こうなれば誰かひとりが勝ち残るまで競技は終わらない。
これが借り人競争の醍醐味だった。

「アネゴ!」
「神楽ちゃん」
「飲み物買って来たネ。こいつら何やってるアルか?」
「ありがとう、神楽ちゃん。これは、」
「ん〜?俺の妙を奪おうなんて一千億年早いよ。そういうことなら俺も混ぜてくれないと」
「あっ、馬鹿兄貴!何言ってるネ!アネゴは私のものネ!」
「姉さんが誰かの物になるなんて僕はまだ認めないから!」
「「黙れシスコン」」
「何々〜?志村姉の取り合い?」
「お妙さァァァアァァん!」
「お妙ちゃんは僕のものだ!」

競技に関係ない者や果ては担任教師まで乱入し、始まったのは大乱闘。
体育祭という空気もあって、周りの生徒たちもそれをはやし立てる始末。
借り人競争は収拾のつかない状態になりつつあった。

当事者の妙は拳をにっこりと笑っている。

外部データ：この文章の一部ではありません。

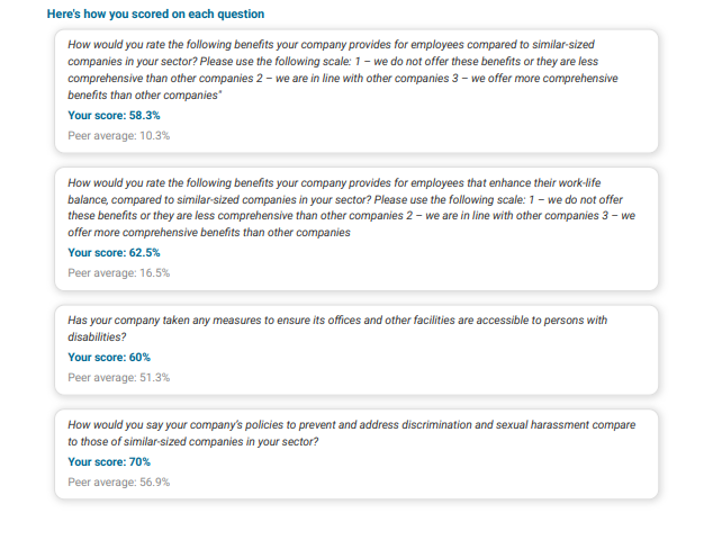Click 'Your score: 58.3%' text
This screenshot has width=704, height=540.
[x=114, y=115]
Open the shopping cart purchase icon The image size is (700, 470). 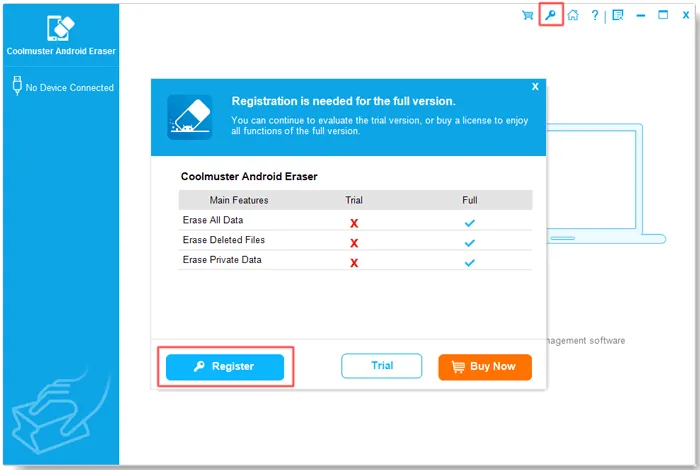coord(527,15)
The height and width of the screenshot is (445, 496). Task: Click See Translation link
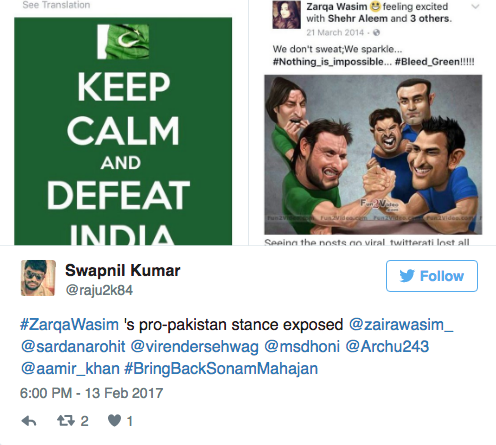tap(56, 5)
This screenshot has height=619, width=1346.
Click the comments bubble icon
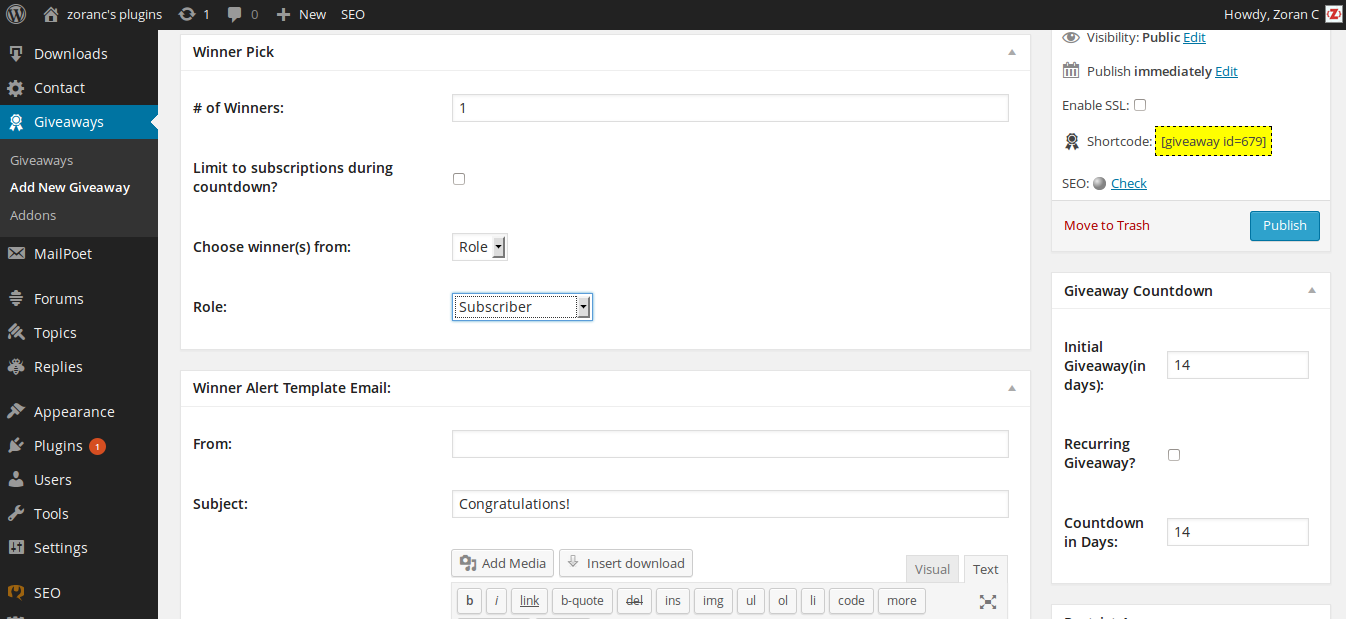tap(235, 14)
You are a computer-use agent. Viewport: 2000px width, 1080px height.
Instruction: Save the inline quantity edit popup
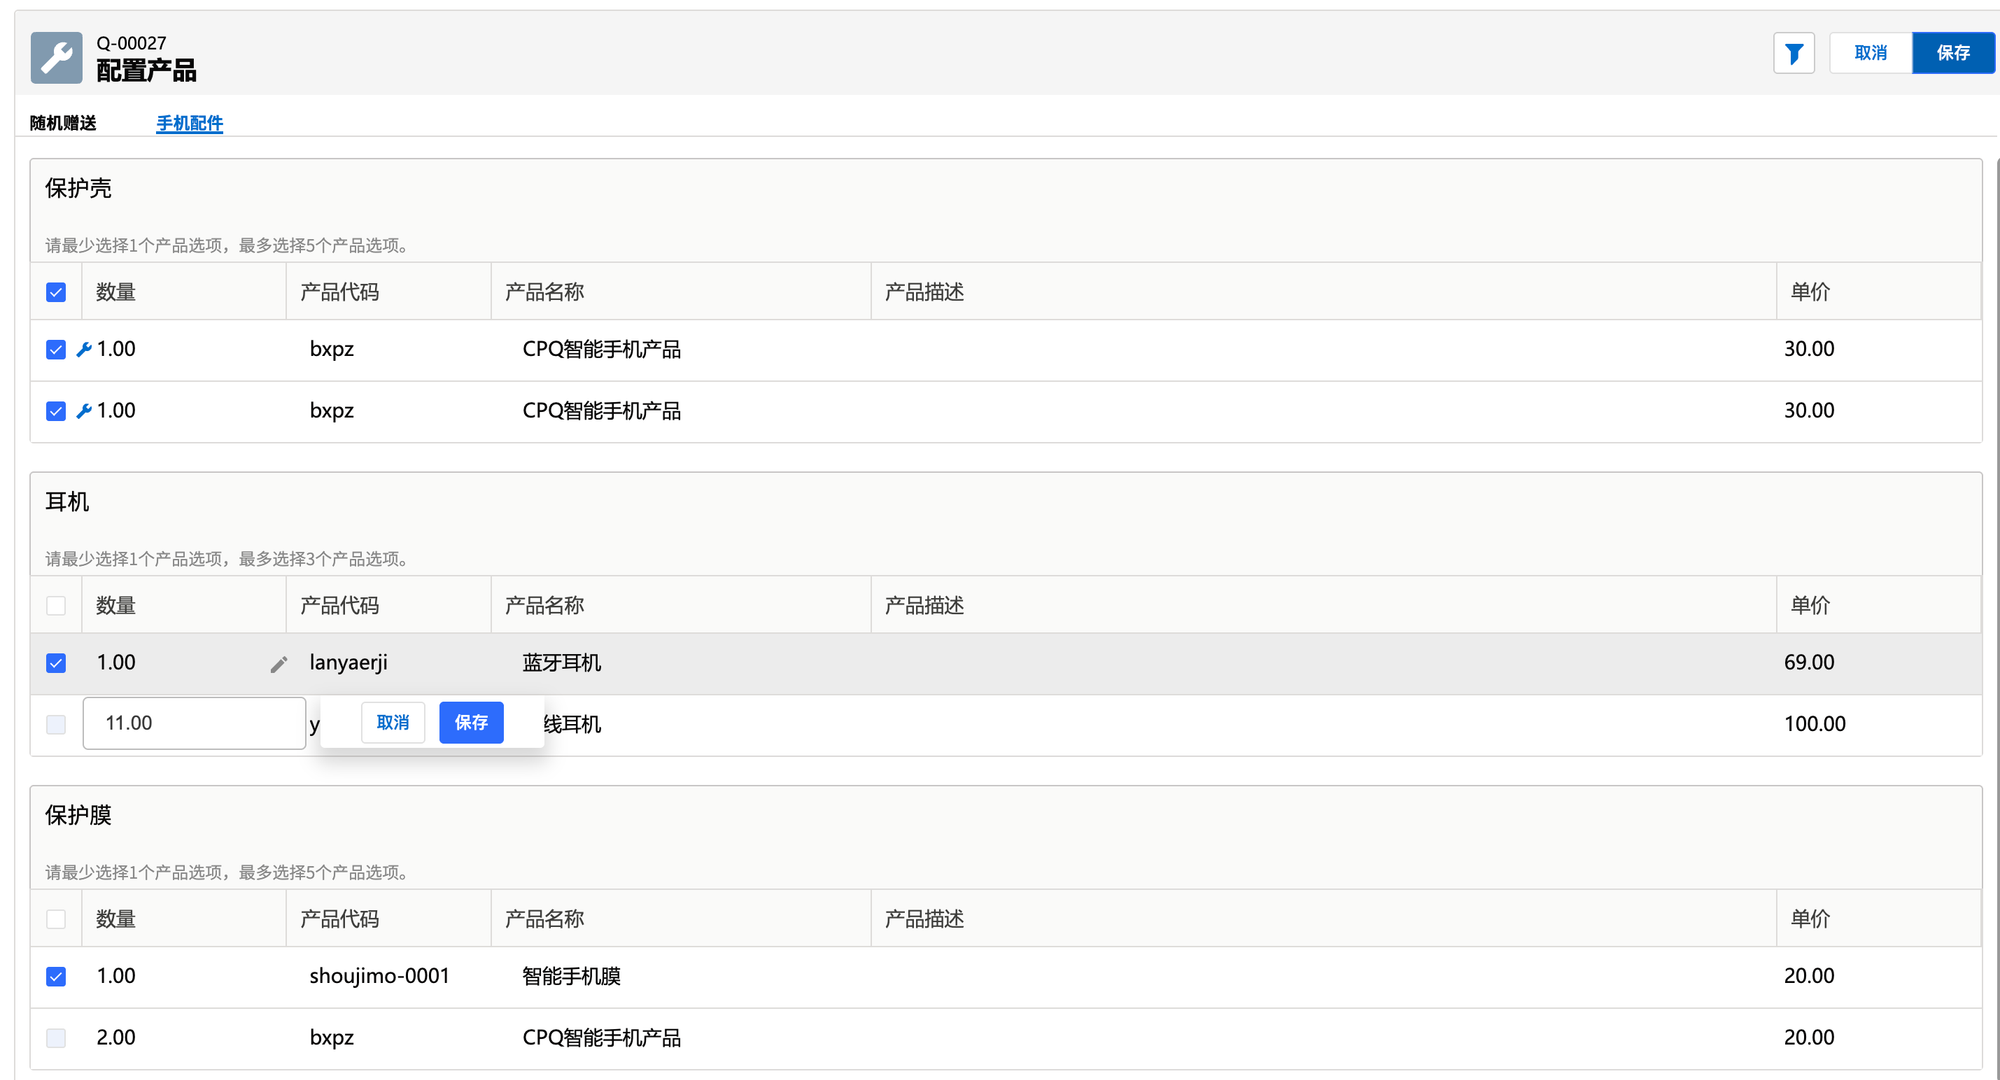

その後ろには般若が見えた、というのは嘘ではないだろう。
妙が怒鳴ろうとした瞬間、ぐいと誰かに引き寄せられてバランスを崩した。

「きゃっ」
「黙ってろ」

見上げると眼帯をした黒髪の少年。
驚く妙をそのままひょいと横抱きにして、ゴールへと走り出す。

「…高杉くん」
「何だよ」
「ふふっ、何でもないわ」

嬉しそうに笑う妙に口元を緩めて、高杉はそのままゴールテープを切った。

それに気付いた実況中継の体育委員がマイクを握りしめて競技終了の合図を出す。

『ゴォォォォォルッ!大乱闘と化す争奪戦をくぐり抜け、彼女を勝ち取ったのは黄色組だァァッ!』

その声に、乱闘していた3Zの生徒は動きを止める。
ゴールの向こう側にいるのは、涼しげな顔で1と書かれた旗を握る高杉。
その隣には楽しそうに笑う妙。

「あ、れ?」
「高杉の野郎…」
「チッ」

競技出場者のみならず、3Zお馴染みの面子からの殺気のこもった視線を受け流し、高杉は妙の肩を抱き寄せる。
その耳元でそっと囁いた。

「約束は守ったぜ」
「え?」
「何でもひとつ、言うこと聞くって約束だったなァ」
「……」
「ククッ、期待してるぜェ」

妙の顔が赤く染まる。
その瞬間、高杉の方へ椅子やら槍やらあらゆる物が飛んできた。
慣れた動作でそれらを避けながら、高杉はグラウンドを後にする。

去り際に握らされたくしゃくしゃの紙切れを妙はそっと開いた。
そこに書かれた文字に、妙はまた頬を赤く染め上げた。